Texto apresentado:

As cidades constroem-se por cima das cidades. Esta é uma ideia que quer os arqueólogos, quer os arquitectos pressentem na realidade do seu trabalho cotidiano, que os condiciona, que os motiva e que está na raiz do futuro de qualquer cidade.
Desde que o Homem se sedentarizou, isto é, desde que os bandos de caçadores recolectores nómadas em busca dos melhores terrenos de caça deram origem ao assentamento permanente em aldeias cujos habitantes passaram a viver da agricultura e da criação de gado, que o tipo de habitação se modificou e passou a ter um carácter estável, com a adoção de materiais como o adobe, o tijolo e a pedra, para além da madeira, utilizada desde sempre.
Constatamos isso em povoados tão antigos como Çatal Hüyük (Anatólia, sul da Turquia) ou Jericó (Palestina), talvez as cidades mais antigas que se conhecem, construídas entre 8.000 e 7.000 a.C., e onde as construções se foram sucedendo, sendo as cidades ampliadas horizontalmente, mas também à custa dos derrubes das construções anteriores, aproveitando-se muitas vezes os seus alicerces para sobre eles se erguerem novas construções.
O Porto não terá sido diferente. Mas quem o sobrevoa, quem chega da outra margem ou quem percorre as suas ruas e observa o seu casario, não tem essa percepção, vê apenas aquilo que os seus olhos captam, as ruas, as casas, os prédios, as infra estruturas, não se lembrando que esta é apenas a nossa cidade, não a dos nossos avós e outros ancestrais.
Essas, as cidades deles, estão por vezes enterradas debaixo da nossa e, num momento em que o Porto vibra com a sua recuperação, sobretudo com a recuperação do seu Centro Histórico, os sinais dessas “cidades” que nos antecederam vêm ao de cima.
Talvez os vestígios mais antigos se encontrem no edifício da Rua D. Hugo, nº5, por detrás da Sé, onde foi possível sequenciar uma ocupação com vestígios desde o século VIII a.C., com casas de planta redonda. A que se sobrepõem casas já do período romano, de planta quadrangular.

Objetivo da tarefa:
Cite sem alterações o trecho do texto acima sobre as cidades construídas por cima das cidades, começando nas palavras "O Porto não" e parando depois de "ao de cima.".

Linhas fornecidas:
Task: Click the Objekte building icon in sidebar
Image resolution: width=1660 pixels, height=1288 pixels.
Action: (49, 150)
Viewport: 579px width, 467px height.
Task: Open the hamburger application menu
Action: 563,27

Resultado do exercício:
O Porto não terá sido diferente. Mas quem o sobrevoa, quem chega da outra margem ou quem percorre as suas ruas e observa o seu casario, não tem essa percepção, vê apenas aquilo que os seus olhos captam, as ruas, as casas, os prédios, as infra estruturas, não se lembrando que esta é apenas a nossa cidade, não a dos nossos avós e outros ancestrais.
Essas, as cidades deles, estão por vezes enterradas debaixo da nossa e, num momento em que o Porto vibra com a sua recuperação, sobretudo com a recuperação do seu Centro Histórico, os sinais dessas “cidades” que nos antecederam vêm ao de cima.